A 1972 ad for Haludovo in Penthouse magazine described the resort as a "mile-long Xanadu of glittering buildings [that] will become for international cognoscenti a premier playground for summer and winter seasons alike".
Guests gobbled 100kg of lobster, 5kg of caviar and hundreds of bottles of champagne each day of its lively first year.
The resort bloomed into a hub for global dictators and politicians, American weekend gamblers, the Yugoslav music scene, and ordinary citizens.
Who was Bob Guccione?
BOB Guccione was one of America's most famous porn publishers.
He founded Penthouse magazine, which was the first publication in the US to feature photographs of full-frontal nudity.
Guccione considered himself an artist and took many of the photos for Penthouse himself.
The trademark of his brand of soft porn was to picture the naked model looking away from the camera - which Guccione described as the "philosophy of voyeurism".

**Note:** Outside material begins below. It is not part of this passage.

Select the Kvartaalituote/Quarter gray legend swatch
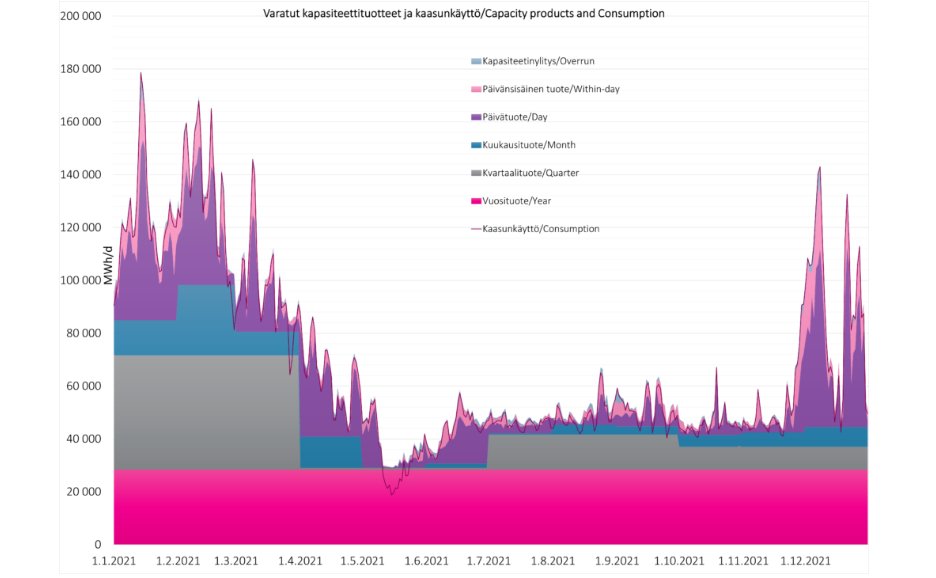The image size is (936, 578). pyautogui.click(x=476, y=173)
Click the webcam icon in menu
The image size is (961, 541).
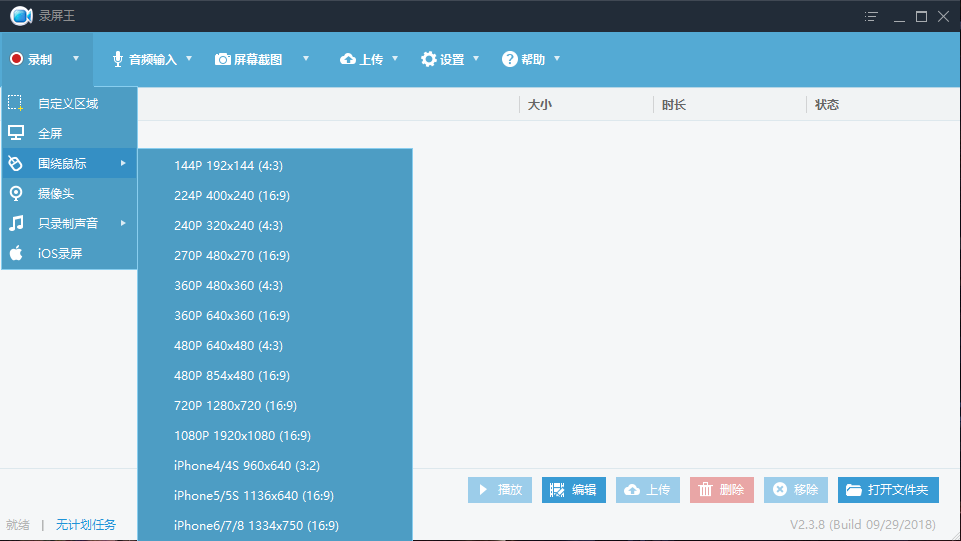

Founded in Britain in 1965, Penthouse made headlines across the Atlantic two decades later when it published unauthorised nude photos of Vanessa Williams, the first black Miss America.
The controversy forced her to give up her crown, but the issue sold nearly six million copies and helped make Guccione one of America's wealthiest men.
Guccione went on to squander a $400m fortune on unwise investments in the gambling and film industries.
He died in 2010 from cancer aged 79.